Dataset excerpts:
==========

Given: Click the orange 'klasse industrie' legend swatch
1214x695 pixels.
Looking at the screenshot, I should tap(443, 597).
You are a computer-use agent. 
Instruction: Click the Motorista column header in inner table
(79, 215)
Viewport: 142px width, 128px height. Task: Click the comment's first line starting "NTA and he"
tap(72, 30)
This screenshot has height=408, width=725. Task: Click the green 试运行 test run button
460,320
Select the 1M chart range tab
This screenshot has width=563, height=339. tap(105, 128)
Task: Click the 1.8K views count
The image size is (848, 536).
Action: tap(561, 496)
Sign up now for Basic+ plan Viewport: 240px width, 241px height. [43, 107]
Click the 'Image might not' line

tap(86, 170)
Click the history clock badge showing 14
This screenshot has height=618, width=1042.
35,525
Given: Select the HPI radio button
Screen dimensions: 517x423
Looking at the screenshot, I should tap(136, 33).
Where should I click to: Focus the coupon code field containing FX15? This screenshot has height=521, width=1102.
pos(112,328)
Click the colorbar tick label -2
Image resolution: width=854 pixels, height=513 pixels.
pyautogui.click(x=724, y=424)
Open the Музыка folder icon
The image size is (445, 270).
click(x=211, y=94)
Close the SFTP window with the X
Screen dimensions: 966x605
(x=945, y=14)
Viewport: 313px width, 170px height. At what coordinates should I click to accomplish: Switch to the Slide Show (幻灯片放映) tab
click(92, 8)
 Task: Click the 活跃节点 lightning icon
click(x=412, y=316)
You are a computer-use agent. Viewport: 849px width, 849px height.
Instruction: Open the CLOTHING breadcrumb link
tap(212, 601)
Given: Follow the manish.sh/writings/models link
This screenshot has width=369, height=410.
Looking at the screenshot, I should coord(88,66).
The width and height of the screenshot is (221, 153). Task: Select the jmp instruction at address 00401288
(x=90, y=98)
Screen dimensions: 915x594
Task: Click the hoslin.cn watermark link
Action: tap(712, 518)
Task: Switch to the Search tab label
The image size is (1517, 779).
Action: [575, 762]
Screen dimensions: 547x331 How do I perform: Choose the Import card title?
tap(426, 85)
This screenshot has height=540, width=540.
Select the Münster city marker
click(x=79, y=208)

==========

*What you are asked to do*. Reproduce the entries exactly as they appear.

*Response*.
Given: Click the orange 'klasse industrie' legend swatch
1214x695 pixels.
Looking at the screenshot, I should tap(443, 597).
You are a computer-use agent. 
Instruction: Click the Motorista column header in inner table
(79, 215)
Viewport: 142px width, 128px height. Task: Click the comment's first line starting "NTA and he"
tap(72, 30)
This screenshot has height=408, width=725. Task: Click the green 试运行 test run button
460,320
Select the 1M chart range tab
This screenshot has width=563, height=339. tap(105, 128)
Task: Click the 1.8K views count
The image size is (848, 536).
Action: tap(561, 496)
Sign up now for Basic+ plan Viewport: 240px width, 241px height. [43, 107]
Click the 'Image might not' line

tap(86, 170)
Click the history clock badge showing 14
This screenshot has height=618, width=1042.
35,525
Given: Select the HPI radio button
Screen dimensions: 517x423
Looking at the screenshot, I should tap(136, 33).
Where should I click to: Focus the coupon code field containing FX15? This screenshot has height=521, width=1102.
pos(112,328)
Click the colorbar tick label -2
Image resolution: width=854 pixels, height=513 pixels.
pyautogui.click(x=724, y=424)
Open the Музыка folder icon
The image size is (445, 270).
click(x=211, y=94)
Close the SFTP window with the X
Screen dimensions: 966x605
(x=945, y=14)
Viewport: 313px width, 170px height. At what coordinates should I click to accomplish: Switch to the Slide Show (幻灯片放映) tab
click(92, 8)
 Task: Click the 活跃节点 lightning icon
click(x=412, y=316)
You are a computer-use agent. Viewport: 849px width, 849px height.
Instruction: Open the CLOTHING breadcrumb link
tap(212, 601)
Given: Follow the manish.sh/writings/models link
This screenshot has width=369, height=410.
Looking at the screenshot, I should coord(88,66).
The width and height of the screenshot is (221, 153). Task: Select the jmp instruction at address 00401288
(x=90, y=98)
Screen dimensions: 915x594
Task: Click the hoslin.cn watermark link
Action: tap(712, 518)
Task: Switch to the Search tab label
The image size is (1517, 779).
Action: [575, 762]
Screen dimensions: 547x331 How do I perform: Choose the Import card title?
tap(426, 85)
This screenshot has height=540, width=540.
Select the Münster city marker
click(x=79, y=208)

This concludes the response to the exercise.